→ EXERCISE OBJECTIVE: Substitute "Goal" for "Instruction" in the data from the line that contains "You are a computer-use agent. The" through the end, leaving everything else unchanged. Return only those lines.

— Begin —

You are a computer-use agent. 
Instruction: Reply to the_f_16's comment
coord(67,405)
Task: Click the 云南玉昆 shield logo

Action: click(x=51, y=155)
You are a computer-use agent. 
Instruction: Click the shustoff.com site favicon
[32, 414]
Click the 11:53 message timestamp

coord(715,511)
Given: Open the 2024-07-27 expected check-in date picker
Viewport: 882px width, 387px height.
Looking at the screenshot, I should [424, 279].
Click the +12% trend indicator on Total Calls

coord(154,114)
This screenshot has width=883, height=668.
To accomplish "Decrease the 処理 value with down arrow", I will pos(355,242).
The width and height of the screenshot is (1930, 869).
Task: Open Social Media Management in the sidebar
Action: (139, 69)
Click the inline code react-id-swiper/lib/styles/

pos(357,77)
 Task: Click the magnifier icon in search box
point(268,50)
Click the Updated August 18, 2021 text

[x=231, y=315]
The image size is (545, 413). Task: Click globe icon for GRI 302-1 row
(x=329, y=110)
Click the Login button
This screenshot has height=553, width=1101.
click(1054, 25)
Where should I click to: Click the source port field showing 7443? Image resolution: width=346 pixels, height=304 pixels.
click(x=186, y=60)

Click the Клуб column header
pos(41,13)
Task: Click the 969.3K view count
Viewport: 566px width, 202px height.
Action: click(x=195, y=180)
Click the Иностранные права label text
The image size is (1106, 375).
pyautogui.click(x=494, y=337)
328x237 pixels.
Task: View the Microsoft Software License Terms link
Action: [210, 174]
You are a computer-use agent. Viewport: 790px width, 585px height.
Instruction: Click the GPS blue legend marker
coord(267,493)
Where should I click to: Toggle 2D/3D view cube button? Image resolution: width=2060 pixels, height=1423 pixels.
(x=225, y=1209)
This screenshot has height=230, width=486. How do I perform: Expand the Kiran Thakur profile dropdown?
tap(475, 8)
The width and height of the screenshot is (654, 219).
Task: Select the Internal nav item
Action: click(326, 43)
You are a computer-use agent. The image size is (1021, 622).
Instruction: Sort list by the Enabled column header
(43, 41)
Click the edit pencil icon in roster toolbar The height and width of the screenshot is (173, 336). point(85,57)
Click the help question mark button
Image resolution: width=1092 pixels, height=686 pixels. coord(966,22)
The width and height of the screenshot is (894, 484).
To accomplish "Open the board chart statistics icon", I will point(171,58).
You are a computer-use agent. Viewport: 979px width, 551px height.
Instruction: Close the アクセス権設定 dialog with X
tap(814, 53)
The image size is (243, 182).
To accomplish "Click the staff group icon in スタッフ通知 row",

— End —

→ SOLUTION FOR THIS EXERCISE:
You are a computer-use agent. The image size is (1021, 622).
Goal: Sort list by the Enabled column header
(43, 41)
Click the edit pencil icon in roster toolbar The height and width of the screenshot is (173, 336). point(85,57)
Click the help question mark button
Image resolution: width=1092 pixels, height=686 pixels. coord(966,22)
The width and height of the screenshot is (894, 484).
To accomplish "Open the board chart statistics icon", I will point(171,58).
You are a computer-use agent. Viewport: 979px width, 551px height.
Goal: Close the アクセス権設定 dialog with X
tap(814, 53)
The image size is (243, 182).
To accomplish "Click the staff group icon in スタッフ通知 row",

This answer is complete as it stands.